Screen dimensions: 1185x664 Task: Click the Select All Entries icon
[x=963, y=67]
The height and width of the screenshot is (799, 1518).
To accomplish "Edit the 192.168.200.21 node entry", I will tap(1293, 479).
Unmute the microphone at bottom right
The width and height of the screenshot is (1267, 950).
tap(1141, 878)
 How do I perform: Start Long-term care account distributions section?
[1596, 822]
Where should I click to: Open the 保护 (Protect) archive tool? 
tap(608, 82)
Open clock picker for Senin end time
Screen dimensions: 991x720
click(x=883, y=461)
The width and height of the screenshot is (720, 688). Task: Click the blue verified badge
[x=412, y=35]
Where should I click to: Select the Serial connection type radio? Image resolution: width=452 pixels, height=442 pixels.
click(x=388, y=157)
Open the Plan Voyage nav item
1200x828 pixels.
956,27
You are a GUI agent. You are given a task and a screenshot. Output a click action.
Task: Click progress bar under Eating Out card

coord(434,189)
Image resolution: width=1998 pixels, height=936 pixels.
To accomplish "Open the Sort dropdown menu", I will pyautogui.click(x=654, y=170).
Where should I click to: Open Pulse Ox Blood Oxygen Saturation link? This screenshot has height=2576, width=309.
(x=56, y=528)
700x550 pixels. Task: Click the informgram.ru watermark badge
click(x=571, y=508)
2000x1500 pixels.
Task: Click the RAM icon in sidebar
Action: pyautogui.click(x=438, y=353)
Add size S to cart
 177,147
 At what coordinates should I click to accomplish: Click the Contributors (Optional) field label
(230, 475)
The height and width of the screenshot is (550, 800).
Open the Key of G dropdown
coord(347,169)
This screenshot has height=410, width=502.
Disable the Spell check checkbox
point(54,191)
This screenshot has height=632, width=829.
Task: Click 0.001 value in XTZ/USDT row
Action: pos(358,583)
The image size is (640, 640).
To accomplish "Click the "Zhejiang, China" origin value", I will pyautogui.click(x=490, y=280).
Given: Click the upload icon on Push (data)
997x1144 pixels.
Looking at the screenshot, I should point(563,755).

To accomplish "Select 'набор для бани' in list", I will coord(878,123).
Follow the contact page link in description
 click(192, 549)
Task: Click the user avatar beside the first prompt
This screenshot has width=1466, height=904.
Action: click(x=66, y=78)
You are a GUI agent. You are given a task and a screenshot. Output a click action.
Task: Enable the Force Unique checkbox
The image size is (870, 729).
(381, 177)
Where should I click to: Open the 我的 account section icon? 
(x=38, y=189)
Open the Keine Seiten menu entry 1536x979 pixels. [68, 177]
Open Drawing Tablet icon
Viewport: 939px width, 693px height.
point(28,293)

▶ **Exercise instructions**
Each line from the one that contains "997x1144 pixels." through the end of the material above should be returned exactly, and nothing else.

▶ **Written answer**
997x1144 pixels.
Looking at the screenshot, I should point(563,755).

To accomplish "Select 'набор для бани' in list", I will coord(878,123).
Follow the contact page link in description
 click(192, 549)
Task: Click the user avatar beside the first prompt
This screenshot has width=1466, height=904.
Action: click(x=66, y=78)
You are a GUI agent. You are given a task and a screenshot. Output a click action.
Task: Enable the Force Unique checkbox
The image size is (870, 729).
(381, 177)
Where should I click to: Open the 我的 account section icon? 
(x=38, y=189)
Open the Keine Seiten menu entry 1536x979 pixels. [68, 177]
Open Drawing Tablet icon
Viewport: 939px width, 693px height.
point(28,293)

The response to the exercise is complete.